Par ailleurs, le scénario est écrit par Ishiyama Takaya qui a notamment écrit les séries de VN Detective Ryosuke Kibukawa. Malgré la mention de récit fictif, il est également important de noter que l’équipe du jeu a collaboré avec des spécialistes de la région, ainsi que des instituts de recherche des mythes et légendes japonaises autour des mystères de Honjo qui sont donc des mythes réels au Japon. A la manière du studio Kadokawa ayant collaboré avec des spécialistes de la préfecture de Shimame sur les jeux de la licence Root, Square Enix reproduit ainsi la zone de Honjo dans l’arrondissement de Sumida à Tokyo avec un soin particulier à certains décors donnant un côté très authentique au jeu. Un soin qui se retrouve à travers les légendes racontées par le jeu et permettant éventuellement d’enrichir votre culture du folklore japonais au moins sur les mythes de Honjo. De la même manière, ce soin est également présent dans la reproduction du contexte temporel et nous permet de vivre ce récit à travers cet arrondissement de Sumida de l’ère Showa du Japon.

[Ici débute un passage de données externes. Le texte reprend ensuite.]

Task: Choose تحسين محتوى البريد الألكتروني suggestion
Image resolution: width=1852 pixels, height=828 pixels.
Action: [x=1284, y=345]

Paranormasight est un jeu qui ne prétend pas nécessairement réinventer le genre du Visual Novel. Ainsi les connaisseurs seront habitués sur le type de gameplay et progression. Pour les autres, le titre propose une expérience d’aventure textuelle. Nous le répétons mais c’est le genre d’expérience dans laquelle la traduction uniquement anglaise est un frein énorme pour un amateur français. Une expérience où le gameplay se résume surtout à faire défiler du texte et choisir des réponses pour faire progresser l’histoire. Une mention de confort non négligeable au mode portable grâce à l’utilisation de l’écran tactile. Ceci étant dit, Paranormasight tente quelque approche particulière et rare au genre notamment une utilisation assez dense de prise de vue 3D pour multiplier les effets de surprise et jumpscare propre à un scénario d’horreur. Cela étant dit, si vous êtes friands d’horreur, restons mesuré puisque Paranormasight se veut relativement soft avec quelques piques de surprise de temps en temps. Ainsi c’est une expérience qui peut convenir à des peureux comme nous.
Au-delà de ça, l’expérience tente d’introduire des éléments qui franchissent le 4ème mur afin d’immerger d’autant plus le joueur dans cette aventure. Comme le fait de devoir paramétrer les “voix” à 0 pour échapper à la mort infligée par un porteur de malédiction dont le sortilège de mort nécessite que nous entendions des voix. L’expérience propose quelques autres originalités du genre nous impliquant d’autant plus dans le récit en tant que joueur plutôt que simple lecteur externe. Sans pour autant dire qu’il est rempli de ce genre d’interactions, Paranormasight arrive à les proposer de manière suffisamment pertinente pour que cela nous marque dans le bon sens en tant que joueur. Au-delà de ça, Kobayashi Gen est au chara-design du jeu et ceux ayant éventuellement joué à NEO: The World ends with you reconnaîtront peut-être sa patte. La réalisation globale est dans un genre animation japonais aux traits noirs très prononcés sur les personnages et leurs différentes expressions faciales pour mieux accentuer les instants chocs.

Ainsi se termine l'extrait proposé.